Most takes in this thread are arrogant, downright ignorant and offensive.

Most people are looking around and seeing the learning opportunities available to everyone, opportunities that they have taken or would have taken if they were available when they were younger, and thinking that it applies to everyone, or even most people. That is pure bunk.

You are where you are because of others. Your parents. Your extended family. Your environment. Your family's resources. Your family's race. Random people who have entered into your life (teachers, strangers, coworkers, teammate, fellow students...). All of that can be summed up in one word: Luck.

If your parents did not model hard work and encourage you to learn and better yourself, you are SOL. No matter how much money society spends on you, no matter how much free education is available just a click away, you are not going to make use of it because you are neither aware of its value nor have the skills to make use of it.

No matter how much your parents love and encourage you, if they have no resources, food is not a daily thing in your household growing up, your neighborhood is crap, your school has 1 computer for the whole school and teachers that are just biding time to retirement, your principal daily struggle as a kid is not to get wrapped up in a gang or picked up by police just because, you are SOL.
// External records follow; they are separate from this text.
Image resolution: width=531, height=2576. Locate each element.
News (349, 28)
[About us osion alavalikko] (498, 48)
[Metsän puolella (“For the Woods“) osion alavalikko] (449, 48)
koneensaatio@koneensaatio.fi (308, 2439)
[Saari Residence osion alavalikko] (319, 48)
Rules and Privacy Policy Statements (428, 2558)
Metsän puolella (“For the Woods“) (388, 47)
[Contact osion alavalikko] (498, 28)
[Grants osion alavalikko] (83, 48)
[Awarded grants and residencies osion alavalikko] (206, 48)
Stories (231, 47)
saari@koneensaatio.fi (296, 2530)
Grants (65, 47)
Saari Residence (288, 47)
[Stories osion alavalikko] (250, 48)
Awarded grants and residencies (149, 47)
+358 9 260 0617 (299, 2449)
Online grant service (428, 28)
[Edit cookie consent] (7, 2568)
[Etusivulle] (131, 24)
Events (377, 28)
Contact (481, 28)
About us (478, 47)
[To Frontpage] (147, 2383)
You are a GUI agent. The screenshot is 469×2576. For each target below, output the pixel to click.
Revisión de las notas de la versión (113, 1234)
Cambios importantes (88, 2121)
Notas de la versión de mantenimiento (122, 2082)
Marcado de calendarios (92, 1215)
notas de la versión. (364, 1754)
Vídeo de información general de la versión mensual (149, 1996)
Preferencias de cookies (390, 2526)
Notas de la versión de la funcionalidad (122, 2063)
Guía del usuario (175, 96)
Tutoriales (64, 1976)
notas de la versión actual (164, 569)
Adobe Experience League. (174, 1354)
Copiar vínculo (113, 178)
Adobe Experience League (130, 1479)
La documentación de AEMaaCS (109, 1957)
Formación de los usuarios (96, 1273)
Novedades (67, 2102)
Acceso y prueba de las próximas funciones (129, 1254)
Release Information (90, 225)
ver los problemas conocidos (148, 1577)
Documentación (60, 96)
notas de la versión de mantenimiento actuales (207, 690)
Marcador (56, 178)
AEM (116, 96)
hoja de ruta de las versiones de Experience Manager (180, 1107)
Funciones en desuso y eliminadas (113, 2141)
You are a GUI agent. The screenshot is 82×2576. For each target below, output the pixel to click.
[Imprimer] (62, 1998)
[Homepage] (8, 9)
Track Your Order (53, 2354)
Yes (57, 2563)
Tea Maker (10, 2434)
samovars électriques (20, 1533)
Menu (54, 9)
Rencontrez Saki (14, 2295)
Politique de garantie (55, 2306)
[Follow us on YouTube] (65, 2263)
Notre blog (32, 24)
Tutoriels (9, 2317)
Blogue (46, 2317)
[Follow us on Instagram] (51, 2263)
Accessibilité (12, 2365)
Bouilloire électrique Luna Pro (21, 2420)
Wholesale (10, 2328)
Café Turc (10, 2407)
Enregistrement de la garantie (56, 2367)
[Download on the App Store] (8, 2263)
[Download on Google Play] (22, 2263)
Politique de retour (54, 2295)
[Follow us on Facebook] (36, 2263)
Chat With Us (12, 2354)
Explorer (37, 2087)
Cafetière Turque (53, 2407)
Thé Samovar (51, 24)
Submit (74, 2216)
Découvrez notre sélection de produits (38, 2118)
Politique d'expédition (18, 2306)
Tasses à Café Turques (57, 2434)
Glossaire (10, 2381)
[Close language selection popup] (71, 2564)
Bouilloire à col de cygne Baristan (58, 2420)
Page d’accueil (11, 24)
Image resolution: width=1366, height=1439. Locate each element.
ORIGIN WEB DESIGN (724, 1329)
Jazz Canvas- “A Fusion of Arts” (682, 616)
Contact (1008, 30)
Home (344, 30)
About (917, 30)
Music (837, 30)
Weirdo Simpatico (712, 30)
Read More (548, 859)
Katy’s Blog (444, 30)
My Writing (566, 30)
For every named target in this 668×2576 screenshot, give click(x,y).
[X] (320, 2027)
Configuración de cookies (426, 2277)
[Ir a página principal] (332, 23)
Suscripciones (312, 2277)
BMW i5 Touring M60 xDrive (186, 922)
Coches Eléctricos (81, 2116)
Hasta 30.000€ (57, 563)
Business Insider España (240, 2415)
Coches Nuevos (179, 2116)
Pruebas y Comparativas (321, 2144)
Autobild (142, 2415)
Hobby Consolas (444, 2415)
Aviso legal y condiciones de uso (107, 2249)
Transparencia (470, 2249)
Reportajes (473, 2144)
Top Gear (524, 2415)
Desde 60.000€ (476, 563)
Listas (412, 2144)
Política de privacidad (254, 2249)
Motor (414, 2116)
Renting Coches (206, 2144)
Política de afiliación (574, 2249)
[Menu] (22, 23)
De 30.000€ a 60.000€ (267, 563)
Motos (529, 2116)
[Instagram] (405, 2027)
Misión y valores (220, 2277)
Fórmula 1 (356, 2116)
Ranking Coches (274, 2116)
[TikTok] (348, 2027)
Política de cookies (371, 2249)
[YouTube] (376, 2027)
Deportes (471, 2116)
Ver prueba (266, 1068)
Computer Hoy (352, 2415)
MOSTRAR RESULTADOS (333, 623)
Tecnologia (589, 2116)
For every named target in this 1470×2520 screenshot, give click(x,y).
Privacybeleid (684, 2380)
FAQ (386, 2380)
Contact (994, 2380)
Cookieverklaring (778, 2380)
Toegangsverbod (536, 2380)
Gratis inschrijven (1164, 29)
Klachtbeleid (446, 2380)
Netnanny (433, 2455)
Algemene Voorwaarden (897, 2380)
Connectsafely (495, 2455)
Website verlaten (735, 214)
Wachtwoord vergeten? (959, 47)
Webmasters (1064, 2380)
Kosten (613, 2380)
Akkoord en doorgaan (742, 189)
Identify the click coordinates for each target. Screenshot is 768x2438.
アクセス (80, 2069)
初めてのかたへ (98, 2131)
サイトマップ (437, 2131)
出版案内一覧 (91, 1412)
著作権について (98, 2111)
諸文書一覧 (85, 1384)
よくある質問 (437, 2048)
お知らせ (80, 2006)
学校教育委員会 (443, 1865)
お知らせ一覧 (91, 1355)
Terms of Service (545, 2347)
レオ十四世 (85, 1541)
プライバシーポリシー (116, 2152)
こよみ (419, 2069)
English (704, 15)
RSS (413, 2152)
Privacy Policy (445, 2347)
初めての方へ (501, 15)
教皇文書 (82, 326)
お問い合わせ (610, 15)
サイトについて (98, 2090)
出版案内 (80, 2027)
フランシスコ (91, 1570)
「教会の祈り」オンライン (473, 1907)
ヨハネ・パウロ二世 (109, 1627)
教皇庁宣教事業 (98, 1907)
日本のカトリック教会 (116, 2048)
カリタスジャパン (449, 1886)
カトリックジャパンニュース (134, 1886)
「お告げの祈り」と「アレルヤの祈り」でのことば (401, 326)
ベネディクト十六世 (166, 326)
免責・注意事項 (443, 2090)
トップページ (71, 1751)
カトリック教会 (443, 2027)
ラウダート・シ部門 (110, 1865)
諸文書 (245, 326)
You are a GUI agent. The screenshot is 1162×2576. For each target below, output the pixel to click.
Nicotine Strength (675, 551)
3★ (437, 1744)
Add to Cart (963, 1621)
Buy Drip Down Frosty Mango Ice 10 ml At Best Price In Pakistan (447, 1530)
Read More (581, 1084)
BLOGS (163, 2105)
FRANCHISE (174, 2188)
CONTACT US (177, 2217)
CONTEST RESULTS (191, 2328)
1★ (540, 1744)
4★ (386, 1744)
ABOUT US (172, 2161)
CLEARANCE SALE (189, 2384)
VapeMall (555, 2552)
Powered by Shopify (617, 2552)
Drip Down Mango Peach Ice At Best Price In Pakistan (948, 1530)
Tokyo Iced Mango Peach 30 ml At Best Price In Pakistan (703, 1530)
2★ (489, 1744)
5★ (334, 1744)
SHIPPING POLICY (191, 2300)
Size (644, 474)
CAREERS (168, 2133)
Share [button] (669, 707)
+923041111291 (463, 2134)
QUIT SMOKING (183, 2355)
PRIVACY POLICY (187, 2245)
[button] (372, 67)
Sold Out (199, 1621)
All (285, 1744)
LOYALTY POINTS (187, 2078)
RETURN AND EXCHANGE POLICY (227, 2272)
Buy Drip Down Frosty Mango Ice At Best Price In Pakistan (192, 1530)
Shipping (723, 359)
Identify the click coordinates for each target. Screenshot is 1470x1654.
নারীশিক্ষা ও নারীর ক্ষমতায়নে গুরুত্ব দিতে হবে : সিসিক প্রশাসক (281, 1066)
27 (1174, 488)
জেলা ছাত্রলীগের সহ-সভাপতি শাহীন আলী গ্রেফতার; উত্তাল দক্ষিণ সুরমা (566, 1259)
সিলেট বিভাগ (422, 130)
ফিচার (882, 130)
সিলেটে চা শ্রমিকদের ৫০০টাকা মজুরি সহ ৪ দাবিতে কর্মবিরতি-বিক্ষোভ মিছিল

No matter how much your parents encourage you, no matter how many top 5% of society resources they can lavish on you, if you are born with a 75 IQ, you are SOL.

I will not even talk about your health, being born with a disability, a childhood injury...

All the above are life stories of people I personally know.

On the other hand, if your parents, even if that's a poor overworked single mother, can model the value of hard work, encourage education and self-betterment, society provides you opportunity in the form of well-funded schools, free college, free online education, and you are reasonably intelligent and healthy, then and only then, your lack of success is all on you.

Here's the honest truth of my life: The smartest thing I did in my life was choosing who my parents were. They did help me a lot in getting where I am in life, but much more importantly, they gave me the skills and values that allowed me to get where I am.

If you are thinking that "choosing who my parents were" is a ludicrous statement, I completely agree with you. My point is that who my parents were was a matter of luck and nothing else. I was not owed two educated, successful, incredibly intelligent, unbelievably loving, upper middleclass parents who stayed married to each other till their deaths in old age. That I had parents like that is my good fortune and all I have flows from that.

Similarly, the person who has not made it in life despite all that the society has had to offer them, may have had the exact opposite luck. Their failure is just like my success, a matter of luck.